### GIVEN EXERCISE A
According to the review, why did Rebecca Lenkiewicz turn Prospero into Prosper?

### PASSAGE PROVIDED
● ● ● ● ●

BWW Review: THE TEMPEST, Royal and Derngate, June 30

A co-production of THE TEMPEST with the National Youth Theatre is the latest production in Royal and Derngate's Made in Northampton season and their celebrations to mark Shakespeare 400, as well as being part of NYT's 60th year. In theory, THE TEMPEST is a tricky proposition for an ensemble of 18 to 25 year olds, but Rebecca Lenkiewicz has dealt with this by converting Prospero to Prosper - sister to Miranda and Anton. Likewise Alonso, Ferdinand and Simona (Sebastian) are siblings and this works very well. Not enforced by age is the decision to have six actors play Ariel - I was initially sceptical of this move, but actually having a gang of Ariels creating mischief and trouble proved remarkably effective.

● ● ● ● ●

### PROVIDED DATA
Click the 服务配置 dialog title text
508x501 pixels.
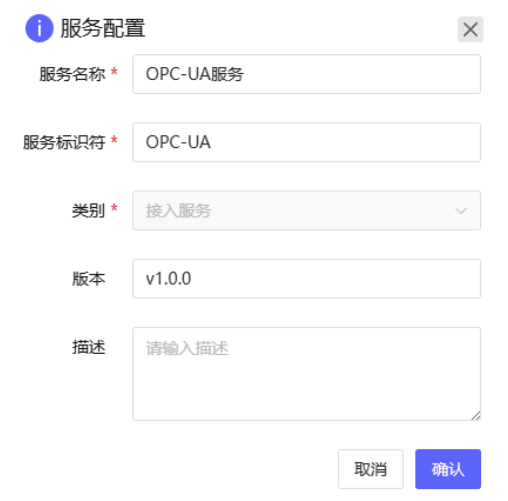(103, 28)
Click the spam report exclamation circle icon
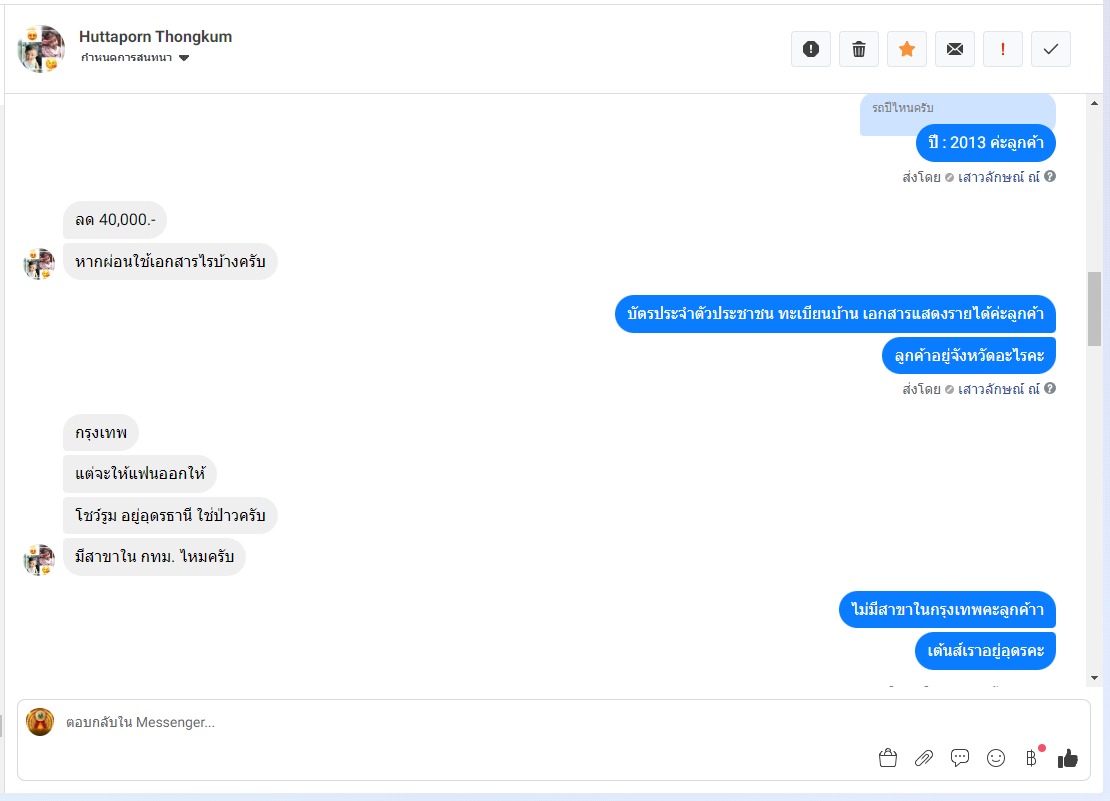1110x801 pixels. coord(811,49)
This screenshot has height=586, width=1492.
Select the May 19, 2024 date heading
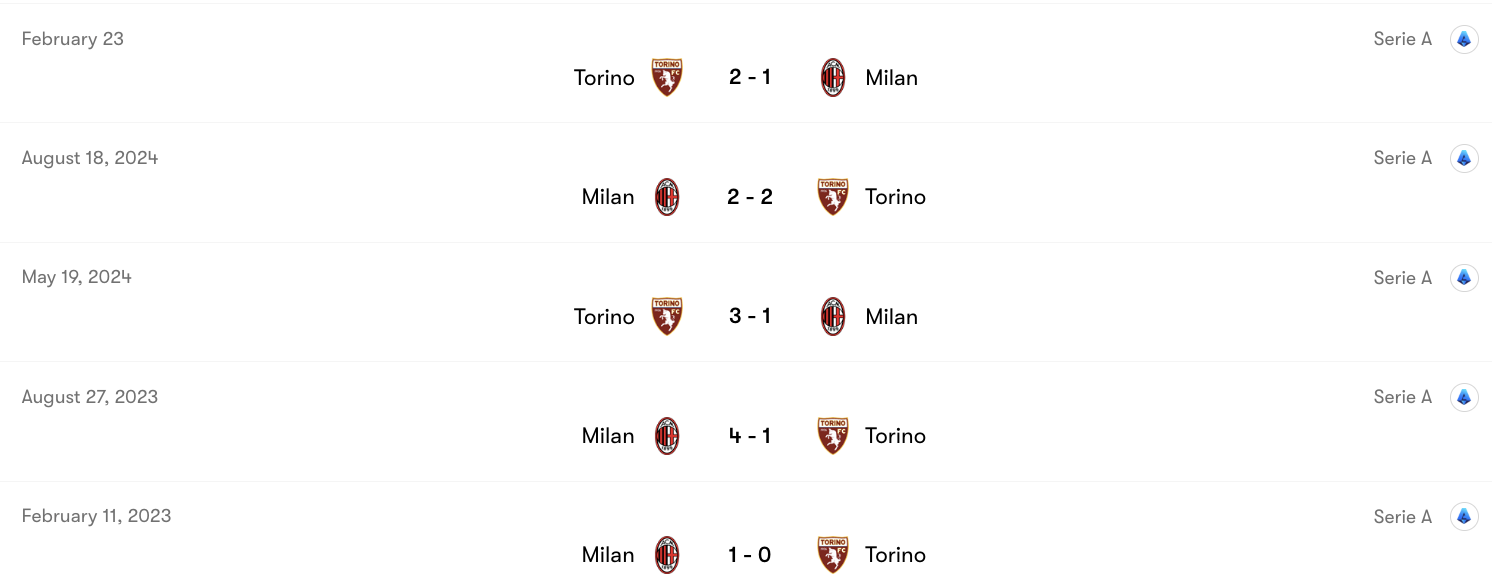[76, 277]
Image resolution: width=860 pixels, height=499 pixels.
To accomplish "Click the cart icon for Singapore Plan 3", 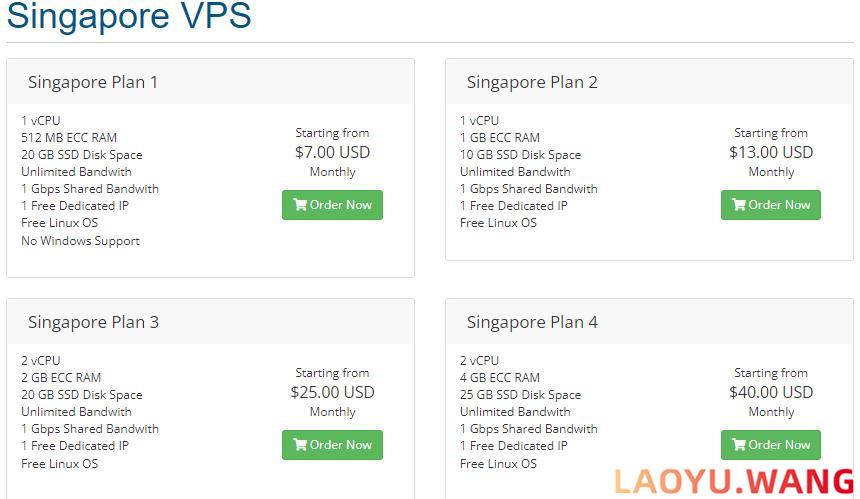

● ● ● ● ●

### GIVEN EXERCISE B
In the listing, quote everything from the line containing "This screenshot has height=586, width=1492." through the end of the listing, with both ends included. Leave out the pictures.

### PROBLEM SOLUTION A
The Tempest is, in theory, a tricky play for an ensemble of 18 to 25 year olds. Lenkiewicz dealt with this by making Prospero into Prosper, a sister to Miranda and Anton.

### PROBLEM SOLUTION B
This screenshot has height=586, width=1492.
Select the May 19, 2024 date heading
[76, 277]
Image resolution: width=860 pixels, height=499 pixels.
To accomplish "Click the cart icon for Singapore Plan 3", 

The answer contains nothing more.